The results of the tests were positive. The LRS exceeded nominal specifications, acquiring valid data as far away as 16 meters in daylight conditions. The VE was visually descriptive, and a complete rendering of the range images, plus excavator, scout vehicle, and miscellaneous CAD models, was executed in approx. 2 - 5 Hz.

The major result was working confirmation of the operating principle of the system. The interaction with the VE allowed the operator to better understand the

geometry of the worksite, and to plan and execute remote operations. As an example, working entirely from the visual queues contained in the VE, the operator was able to position the bucket, grasp a barrel, and place it in a dumpster.

Conclusions and Further Work

The results obtained to date demonstrate the benefits that range imagery can add to remote teleoperation. The eventual goal of this work is to increase the effectiveness and the safety of remote teleoperation, which will both reduce the level of skill required by the operator, and increase throughput.

Ultimately, the effectiveness of this system will depend very much on the useability of the interface. One of the continuing areas of research is to improve the user interface to make the excavator operations more complete and intuitive.

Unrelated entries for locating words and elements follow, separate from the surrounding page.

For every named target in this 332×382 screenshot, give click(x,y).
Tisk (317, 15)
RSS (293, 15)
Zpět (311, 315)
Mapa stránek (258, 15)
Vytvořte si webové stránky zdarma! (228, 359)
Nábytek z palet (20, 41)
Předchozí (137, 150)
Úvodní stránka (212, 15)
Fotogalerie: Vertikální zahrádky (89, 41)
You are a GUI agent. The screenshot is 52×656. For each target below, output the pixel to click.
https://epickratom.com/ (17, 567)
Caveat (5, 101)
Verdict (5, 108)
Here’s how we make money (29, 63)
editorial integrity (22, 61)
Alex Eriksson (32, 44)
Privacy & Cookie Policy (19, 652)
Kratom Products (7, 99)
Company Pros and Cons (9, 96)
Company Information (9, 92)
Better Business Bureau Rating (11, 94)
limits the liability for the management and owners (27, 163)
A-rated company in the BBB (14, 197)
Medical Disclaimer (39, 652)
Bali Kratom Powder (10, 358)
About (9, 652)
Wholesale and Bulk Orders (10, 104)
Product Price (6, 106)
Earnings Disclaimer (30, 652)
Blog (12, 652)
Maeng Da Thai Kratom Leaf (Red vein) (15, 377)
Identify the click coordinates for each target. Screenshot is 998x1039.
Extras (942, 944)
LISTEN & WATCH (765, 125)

Another focus of continued research is improved safety. In particular, real-time collision avoidance has been demonstrated on a laboratory prototype and is currently being implemented on the field system. Objects in the worksite with which contact is hazardous are identified in the VE as obstacles. The low level controller will intervene and disallow any motion commands which would result in an impending collision. The integration tests highly motivated the inclusion of real-time collision avoidance, as one of the excavator operators accidentally contacted and moved the dumpster.

Another area of further research is representations for more effective rendering of range images. Hierarchical t-mesh structures are currently being developed for this purpose.

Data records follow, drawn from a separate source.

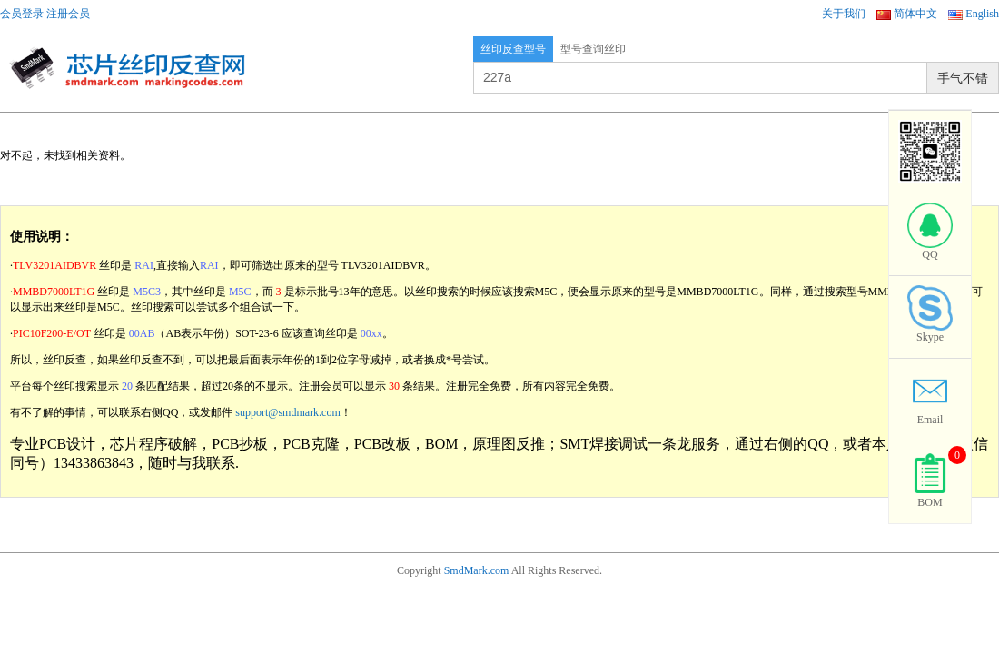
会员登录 (22, 13)
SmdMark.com (476, 570)
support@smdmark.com (287, 412)
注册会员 (68, 13)
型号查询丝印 (593, 49)
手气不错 (962, 78)
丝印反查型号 (513, 49)
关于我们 (843, 13)
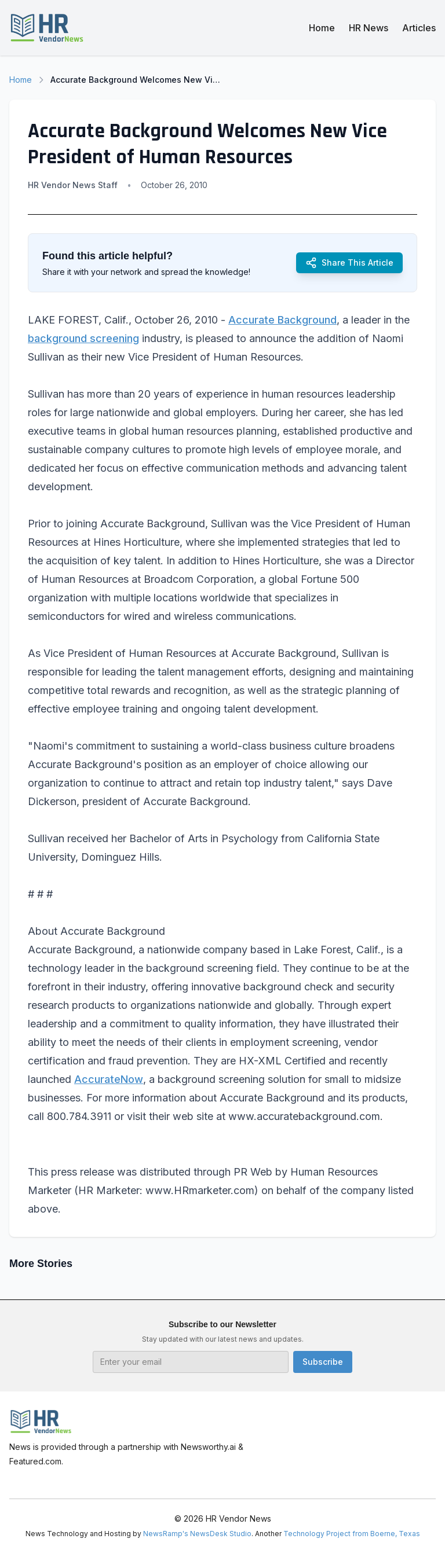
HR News (368, 28)
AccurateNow (108, 1079)
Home (322, 28)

The system is also being adapted to support other manipulator platforms that require remote teleoperation. One application which is being developed is a small platform with an articulated manipulator for the inspection of indoor nuclear facilities.

Other topcis for continuing research include improved handcontrollers, such as force-reflecting joysticks, automatic updates of the VE as work is executed, and the operational effects of a non-negligible time delay in the communication link between the operator workstation the remote equipment.

Acknowledgements

This work was partially funded by Precarn Associates.

References

[1] Technological Summary, Office of Environmental Management, Technology Development, United States of America Department of Energy, DOE/EM- 248 to EM-255, June 1995.

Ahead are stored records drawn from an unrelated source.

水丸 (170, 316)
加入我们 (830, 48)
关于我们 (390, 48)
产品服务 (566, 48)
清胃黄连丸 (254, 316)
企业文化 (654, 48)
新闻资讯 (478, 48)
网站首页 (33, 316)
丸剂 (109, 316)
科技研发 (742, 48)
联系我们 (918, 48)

[2] Sheridan, Thomas B., Telerobotics, Automation, and Human Supervisory Control, MIT Press, Mass., U.S.A, 1992.

[3] Rioux, M., Blais, F., Beraldin, J.A., and Boulanger, P., ?Range Imaging Sensors Development at NRC Laboratories?, Proceedings of the IEEE Workshop on Interpretation of #D Scenes, Austin, TX, Nov. 27-29, 1989, pp. 154-160, NRC 29130.

[4] Besl, Paul K., McKay, Neil D., ?A Method for Registration of 3-D Shapes?, IEEE Transactions on Pattern Analysis and Machine Intelligence?, vol. 14, no. 2, Feb. 1992, pp. 239-256.

[5] Burtnyk, N., Greenspan, M., ?Signature Search Method for 3-D Pose Refinement with Range Data?, IEEE International Conference on Multisensor Fusion and Integration for Intelligent Systems, Oct. 2-5, 1994, pp. 312-319.

[6] Greenspan, M., and Burtnyk, N., ?Obstacle Count Independent Real-Time Collision Avoidance?, to be published in 1996 IEEE Conference on Robotics and Automation.